If you say, “well, it’s just one person telling themselves God loves them or Jesus saves so what’s the harm” then you are missing the key point that nothing we do is without effect in a broader way. Everything we do affects those around us. It was just one Mayan who thought cutting the heart out of living prisoners was a good idea, but he managed to convince a lot of other Mayans it was a good idea, and so a lot of people died very painful deaths. Don’t sell yourself short!

Our fictions reverberate and those reverberations have a direct impact on other lives. If you are indulging a God who can actively affect your life, then you are simultaneously providing cover for folks who think God is active in their lives – and their God may want women to hide their bodies and submit to men, or blow up abortion clinics, or keep gay folks from marrying or adopting children or even just holding hands in public.

If you say, well, your God is different than the God of those crazy people, or that those crazy people are worshiping the wrong God, or the right God the wrong way, well, congratulations. Your argument means that everyone is entitled to their God, which means that some of those Gods are going to be very Jonathan Edwards-like. Some may even lean in directions that Mayans would find familiar. It is a slippery slope and our feet are bathed in grease.

I am saying that if you are turning in the direction of God – however you frame that turn and that-to-which-you-turn – then you are turning in the direction of incoherence.
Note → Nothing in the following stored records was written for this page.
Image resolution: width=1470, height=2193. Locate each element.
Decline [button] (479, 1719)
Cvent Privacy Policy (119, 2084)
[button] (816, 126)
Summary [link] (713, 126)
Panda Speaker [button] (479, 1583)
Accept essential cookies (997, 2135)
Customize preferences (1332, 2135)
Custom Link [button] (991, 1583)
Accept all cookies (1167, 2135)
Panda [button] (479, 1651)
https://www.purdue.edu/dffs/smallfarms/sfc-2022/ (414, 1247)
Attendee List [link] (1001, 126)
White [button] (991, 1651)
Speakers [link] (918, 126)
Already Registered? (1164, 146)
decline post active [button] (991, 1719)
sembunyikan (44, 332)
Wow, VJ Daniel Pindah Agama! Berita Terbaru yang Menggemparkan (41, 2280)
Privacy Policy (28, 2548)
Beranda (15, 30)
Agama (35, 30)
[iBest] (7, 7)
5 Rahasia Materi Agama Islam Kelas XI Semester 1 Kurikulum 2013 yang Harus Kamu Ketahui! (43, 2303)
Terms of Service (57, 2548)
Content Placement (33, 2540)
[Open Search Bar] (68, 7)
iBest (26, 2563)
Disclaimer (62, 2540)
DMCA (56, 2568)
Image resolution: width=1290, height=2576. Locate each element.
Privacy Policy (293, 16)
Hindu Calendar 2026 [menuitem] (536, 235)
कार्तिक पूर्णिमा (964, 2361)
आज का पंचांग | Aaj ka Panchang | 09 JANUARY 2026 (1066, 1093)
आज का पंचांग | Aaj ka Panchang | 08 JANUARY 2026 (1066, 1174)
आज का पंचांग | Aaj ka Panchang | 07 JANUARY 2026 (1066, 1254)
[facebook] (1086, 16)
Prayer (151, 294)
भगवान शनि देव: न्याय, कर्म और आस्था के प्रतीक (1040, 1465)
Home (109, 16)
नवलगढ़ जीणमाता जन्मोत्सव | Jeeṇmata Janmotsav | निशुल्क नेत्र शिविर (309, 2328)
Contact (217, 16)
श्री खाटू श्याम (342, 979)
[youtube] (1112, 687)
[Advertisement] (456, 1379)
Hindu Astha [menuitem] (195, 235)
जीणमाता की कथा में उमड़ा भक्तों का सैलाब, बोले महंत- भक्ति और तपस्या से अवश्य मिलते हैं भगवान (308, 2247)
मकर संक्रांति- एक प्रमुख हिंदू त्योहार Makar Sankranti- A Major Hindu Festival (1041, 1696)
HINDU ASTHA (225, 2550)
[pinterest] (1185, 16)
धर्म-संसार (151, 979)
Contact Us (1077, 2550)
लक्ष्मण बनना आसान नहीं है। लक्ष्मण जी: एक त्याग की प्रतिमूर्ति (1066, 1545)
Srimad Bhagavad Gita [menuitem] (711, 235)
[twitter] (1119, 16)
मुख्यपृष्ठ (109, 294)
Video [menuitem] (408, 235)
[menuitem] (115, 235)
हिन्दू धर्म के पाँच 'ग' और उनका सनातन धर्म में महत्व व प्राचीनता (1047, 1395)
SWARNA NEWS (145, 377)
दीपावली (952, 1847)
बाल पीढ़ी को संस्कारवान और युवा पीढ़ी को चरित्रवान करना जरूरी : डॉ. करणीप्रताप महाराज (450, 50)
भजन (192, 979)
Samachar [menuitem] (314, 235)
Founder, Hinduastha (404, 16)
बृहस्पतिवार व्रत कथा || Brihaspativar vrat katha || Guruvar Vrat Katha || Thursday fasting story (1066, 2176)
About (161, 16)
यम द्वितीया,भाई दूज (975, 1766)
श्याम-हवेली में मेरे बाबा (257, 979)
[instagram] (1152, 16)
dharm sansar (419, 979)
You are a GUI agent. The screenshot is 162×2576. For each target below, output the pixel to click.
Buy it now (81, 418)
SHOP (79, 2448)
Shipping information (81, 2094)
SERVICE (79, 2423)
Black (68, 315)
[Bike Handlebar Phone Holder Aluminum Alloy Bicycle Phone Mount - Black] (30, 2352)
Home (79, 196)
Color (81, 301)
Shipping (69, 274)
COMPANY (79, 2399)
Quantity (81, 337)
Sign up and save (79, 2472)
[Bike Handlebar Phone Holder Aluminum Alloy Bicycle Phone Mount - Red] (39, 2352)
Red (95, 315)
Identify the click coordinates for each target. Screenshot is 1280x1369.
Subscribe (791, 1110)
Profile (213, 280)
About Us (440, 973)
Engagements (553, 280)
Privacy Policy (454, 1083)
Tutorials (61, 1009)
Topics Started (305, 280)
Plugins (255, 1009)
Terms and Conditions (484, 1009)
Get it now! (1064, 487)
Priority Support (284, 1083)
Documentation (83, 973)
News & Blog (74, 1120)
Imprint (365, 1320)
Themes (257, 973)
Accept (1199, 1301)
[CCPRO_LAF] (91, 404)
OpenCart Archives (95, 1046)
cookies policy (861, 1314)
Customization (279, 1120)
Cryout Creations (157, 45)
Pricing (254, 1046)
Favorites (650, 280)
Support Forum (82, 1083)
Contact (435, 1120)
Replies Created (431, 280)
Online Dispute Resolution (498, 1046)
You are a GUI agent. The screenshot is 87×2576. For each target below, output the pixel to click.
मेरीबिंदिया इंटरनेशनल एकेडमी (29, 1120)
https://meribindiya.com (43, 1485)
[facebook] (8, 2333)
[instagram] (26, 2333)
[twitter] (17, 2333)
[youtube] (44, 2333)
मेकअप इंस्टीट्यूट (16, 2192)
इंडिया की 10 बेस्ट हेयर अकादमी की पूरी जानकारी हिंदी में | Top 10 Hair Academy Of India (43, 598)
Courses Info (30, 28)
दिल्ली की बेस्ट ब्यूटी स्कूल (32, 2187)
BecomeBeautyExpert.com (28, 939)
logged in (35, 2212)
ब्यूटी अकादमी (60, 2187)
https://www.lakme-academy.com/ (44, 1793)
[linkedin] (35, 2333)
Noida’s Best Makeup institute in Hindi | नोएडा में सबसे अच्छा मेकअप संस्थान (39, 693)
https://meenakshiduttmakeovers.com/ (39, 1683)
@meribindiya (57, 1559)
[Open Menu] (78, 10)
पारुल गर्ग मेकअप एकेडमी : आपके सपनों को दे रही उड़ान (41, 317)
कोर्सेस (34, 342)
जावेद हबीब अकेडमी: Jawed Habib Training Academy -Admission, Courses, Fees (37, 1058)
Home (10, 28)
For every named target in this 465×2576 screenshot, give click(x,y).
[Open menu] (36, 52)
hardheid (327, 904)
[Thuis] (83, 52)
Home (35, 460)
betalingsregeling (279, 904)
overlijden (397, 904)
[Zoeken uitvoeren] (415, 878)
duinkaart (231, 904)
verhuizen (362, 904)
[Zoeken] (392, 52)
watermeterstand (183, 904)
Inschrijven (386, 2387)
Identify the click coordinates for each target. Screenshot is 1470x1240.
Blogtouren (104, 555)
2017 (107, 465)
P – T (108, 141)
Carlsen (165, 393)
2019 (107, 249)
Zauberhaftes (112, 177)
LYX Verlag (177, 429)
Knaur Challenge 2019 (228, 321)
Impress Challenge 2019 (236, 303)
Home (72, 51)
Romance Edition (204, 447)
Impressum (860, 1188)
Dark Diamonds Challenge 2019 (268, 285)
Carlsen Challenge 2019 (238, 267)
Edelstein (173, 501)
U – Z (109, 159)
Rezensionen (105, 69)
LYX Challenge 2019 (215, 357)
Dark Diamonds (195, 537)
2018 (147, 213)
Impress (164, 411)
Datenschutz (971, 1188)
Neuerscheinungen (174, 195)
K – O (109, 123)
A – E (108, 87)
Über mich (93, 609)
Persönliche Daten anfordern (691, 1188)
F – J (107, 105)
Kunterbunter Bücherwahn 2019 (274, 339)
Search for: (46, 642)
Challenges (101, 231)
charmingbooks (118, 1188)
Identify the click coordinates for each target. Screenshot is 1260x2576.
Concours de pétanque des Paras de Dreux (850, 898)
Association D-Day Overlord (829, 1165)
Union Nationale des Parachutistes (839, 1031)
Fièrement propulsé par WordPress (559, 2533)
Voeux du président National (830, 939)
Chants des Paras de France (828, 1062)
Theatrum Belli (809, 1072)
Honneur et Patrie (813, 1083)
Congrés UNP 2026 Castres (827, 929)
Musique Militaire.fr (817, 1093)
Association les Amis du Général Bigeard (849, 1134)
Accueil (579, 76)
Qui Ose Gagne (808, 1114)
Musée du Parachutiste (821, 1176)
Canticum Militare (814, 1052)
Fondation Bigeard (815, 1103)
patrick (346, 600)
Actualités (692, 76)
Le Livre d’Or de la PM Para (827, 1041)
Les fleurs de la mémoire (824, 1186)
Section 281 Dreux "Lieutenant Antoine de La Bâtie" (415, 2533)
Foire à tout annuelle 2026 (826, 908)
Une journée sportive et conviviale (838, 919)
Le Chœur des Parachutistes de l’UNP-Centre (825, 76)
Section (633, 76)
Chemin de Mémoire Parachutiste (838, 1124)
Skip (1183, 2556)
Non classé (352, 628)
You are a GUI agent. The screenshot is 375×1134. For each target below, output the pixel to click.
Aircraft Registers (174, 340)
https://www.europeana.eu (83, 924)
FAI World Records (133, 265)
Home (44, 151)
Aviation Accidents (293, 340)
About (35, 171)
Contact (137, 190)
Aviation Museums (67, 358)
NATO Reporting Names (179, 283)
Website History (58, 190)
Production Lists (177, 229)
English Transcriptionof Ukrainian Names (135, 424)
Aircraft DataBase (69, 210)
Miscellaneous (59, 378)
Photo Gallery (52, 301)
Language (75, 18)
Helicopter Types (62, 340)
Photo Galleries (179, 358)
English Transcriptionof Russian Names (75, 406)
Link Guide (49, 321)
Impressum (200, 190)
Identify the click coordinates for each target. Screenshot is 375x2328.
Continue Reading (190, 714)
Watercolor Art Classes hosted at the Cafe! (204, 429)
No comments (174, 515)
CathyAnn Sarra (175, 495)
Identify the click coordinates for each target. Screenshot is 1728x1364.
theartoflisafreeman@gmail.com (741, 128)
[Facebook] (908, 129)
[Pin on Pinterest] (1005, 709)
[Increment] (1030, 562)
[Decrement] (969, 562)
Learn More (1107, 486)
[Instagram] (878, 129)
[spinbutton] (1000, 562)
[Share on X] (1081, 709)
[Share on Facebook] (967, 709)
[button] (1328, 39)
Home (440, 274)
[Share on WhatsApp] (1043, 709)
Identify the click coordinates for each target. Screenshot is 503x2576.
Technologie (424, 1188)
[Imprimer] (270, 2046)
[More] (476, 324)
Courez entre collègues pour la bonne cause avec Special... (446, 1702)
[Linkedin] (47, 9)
You are turning in the direction of pain – for you and for others, some of whom you love and care for, and wouldn’t hurt in a million years.

Feeling crappy is okay. Bad luck is okay. Rough patches are normal. They are all part of the human experience. Wanting to avoid what hurts – and minimize the hurt when it does happen – is also okay. That, too, is part of the human experience. A nifty thing about human observers is that we can reflect on our experience, dialogue with others, learn new practices, make predictions, adapt our behavior and so forth. It is possible to be happy – deepy happy – and in our happiness to be kind and helpful to others in tangible sustainable ways. It doesn’t take a deity.

When we feel better because we believe God or Jesus or the Buddha or the Beloved or the All is there for us, intervening for us, guiding us, then we are reenacting the same story our ancestors enacted. We probably aren’t cheering for the ritual sacrifice of virgins we kidnapped from neighboring towns, but we shouldn’t get too smug. Incoherence is still incoherent, even if its affects are not as dramatic as they once were.

Give attention to your stories. Notice how some of them purport to explain life and death and love and loss. Notice how these stories sustain you in the face of both internal and external adversity. Then notice how these stories are not actually explanatory at all. They’re more like code words to set off a temporary boost in our dopamine levels. They provide a temporary – a transitory – respite from what ails us.

If we can notice our incoherent stories, then we can ask what an actual coherent story would look like. How can we actually explain what scares us – death, loss, uncertainty, et cetera? If we don’t presently have helpful explanatory stories, is that okay? How should we go about getting one? What can we do in the interim? Who should we turn to for help?

Check your stories. Make a practice of telling more effective ones. Don’t be embarrassed to discard what no longer works – it happens to all of us. Don’t go with the first idea. Ask what this would look like to someone who doesn’t care what you do with your life. Look for questions you don’t want to ask, and answers you shy away from.

It is counter-intuitive to do this! It’s hard. We are not wired to doubt our intuitions and instincts. But it is helpful to persist. Not because we are going to become perfect or Godlike, but because we are going to become happier, and in our happiness be more helpful to those around us, which will increase their happiness in turn. That is a reasonable goal. That is meaningful living.